What you have to do: Using the material below, print the line that contains "[button] (1304, 39)", the line that contains "About Us (206, 1437)", and every line in between, exactly and nothing else.
________________
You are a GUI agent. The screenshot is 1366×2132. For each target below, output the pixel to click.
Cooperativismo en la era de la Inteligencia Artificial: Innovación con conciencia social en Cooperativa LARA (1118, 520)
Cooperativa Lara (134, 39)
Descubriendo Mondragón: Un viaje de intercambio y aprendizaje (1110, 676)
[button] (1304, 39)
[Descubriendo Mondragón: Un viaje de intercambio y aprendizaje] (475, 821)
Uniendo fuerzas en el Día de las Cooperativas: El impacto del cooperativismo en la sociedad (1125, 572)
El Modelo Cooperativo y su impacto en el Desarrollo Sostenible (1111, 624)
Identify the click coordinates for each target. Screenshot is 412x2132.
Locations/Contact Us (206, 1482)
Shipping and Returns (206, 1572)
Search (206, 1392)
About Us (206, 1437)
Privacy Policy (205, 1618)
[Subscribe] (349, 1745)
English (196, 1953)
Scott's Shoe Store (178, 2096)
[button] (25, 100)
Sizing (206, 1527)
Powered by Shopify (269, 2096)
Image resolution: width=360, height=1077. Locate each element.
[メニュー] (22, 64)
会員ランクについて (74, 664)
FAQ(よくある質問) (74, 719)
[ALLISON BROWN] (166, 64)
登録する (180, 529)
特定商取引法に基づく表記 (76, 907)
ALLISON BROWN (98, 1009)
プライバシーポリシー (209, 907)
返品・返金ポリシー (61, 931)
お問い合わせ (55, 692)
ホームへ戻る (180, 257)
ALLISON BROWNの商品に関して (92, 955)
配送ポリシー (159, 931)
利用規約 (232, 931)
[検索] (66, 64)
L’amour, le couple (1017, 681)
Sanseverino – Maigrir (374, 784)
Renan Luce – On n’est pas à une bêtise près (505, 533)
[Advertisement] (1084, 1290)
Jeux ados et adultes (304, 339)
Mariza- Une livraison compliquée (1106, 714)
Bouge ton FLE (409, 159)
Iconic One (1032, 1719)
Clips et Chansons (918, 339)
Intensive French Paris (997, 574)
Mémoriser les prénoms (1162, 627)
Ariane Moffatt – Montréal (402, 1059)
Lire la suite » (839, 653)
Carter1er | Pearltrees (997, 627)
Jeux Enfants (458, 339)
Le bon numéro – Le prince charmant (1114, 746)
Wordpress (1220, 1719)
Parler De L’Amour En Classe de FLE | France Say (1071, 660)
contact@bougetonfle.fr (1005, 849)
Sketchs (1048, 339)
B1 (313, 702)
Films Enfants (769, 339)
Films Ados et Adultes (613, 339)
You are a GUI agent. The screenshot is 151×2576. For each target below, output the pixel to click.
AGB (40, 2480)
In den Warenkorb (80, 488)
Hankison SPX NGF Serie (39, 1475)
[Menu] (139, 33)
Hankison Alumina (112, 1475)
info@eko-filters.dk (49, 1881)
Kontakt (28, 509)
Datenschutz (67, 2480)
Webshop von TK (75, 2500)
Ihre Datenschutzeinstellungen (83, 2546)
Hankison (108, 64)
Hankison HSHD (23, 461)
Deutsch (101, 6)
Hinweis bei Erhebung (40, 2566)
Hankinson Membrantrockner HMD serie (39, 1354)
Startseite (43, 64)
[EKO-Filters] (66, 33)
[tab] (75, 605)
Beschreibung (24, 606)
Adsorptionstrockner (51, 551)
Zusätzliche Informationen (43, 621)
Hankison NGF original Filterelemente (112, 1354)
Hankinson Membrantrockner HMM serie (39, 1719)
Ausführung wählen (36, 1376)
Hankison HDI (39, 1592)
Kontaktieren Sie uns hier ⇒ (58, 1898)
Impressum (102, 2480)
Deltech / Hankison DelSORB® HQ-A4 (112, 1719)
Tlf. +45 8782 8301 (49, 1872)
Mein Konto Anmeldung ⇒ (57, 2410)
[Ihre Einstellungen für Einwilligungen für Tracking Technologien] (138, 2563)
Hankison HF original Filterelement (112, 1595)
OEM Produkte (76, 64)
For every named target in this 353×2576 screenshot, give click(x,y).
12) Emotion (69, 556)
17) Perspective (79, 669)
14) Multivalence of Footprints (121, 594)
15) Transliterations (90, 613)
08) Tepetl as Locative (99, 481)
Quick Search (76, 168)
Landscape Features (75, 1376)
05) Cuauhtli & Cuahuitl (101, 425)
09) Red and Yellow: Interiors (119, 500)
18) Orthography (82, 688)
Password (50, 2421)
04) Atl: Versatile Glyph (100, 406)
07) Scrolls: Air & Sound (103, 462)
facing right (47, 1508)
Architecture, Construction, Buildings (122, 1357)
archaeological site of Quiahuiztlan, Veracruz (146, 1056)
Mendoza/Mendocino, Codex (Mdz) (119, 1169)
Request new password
________________
Reply to the exercise:
[button] (1304, 39)
[Descubriendo Mondragón: Un viaje de intercambio y aprendizaje] (475, 821)
Uniendo fuerzas en el Día de las Cooperativas: El impacto del cooperativismo en la sociedad (1125, 572)
El Modelo Cooperativo y su impacto en el Desarrollo Sostenible (1111, 624)
Identify the click coordinates for each target. Screenshot is 412x2132.
Locations/Contact Us (206, 1482)
Shipping and Returns (206, 1572)
Search (206, 1392)
About Us (206, 1437)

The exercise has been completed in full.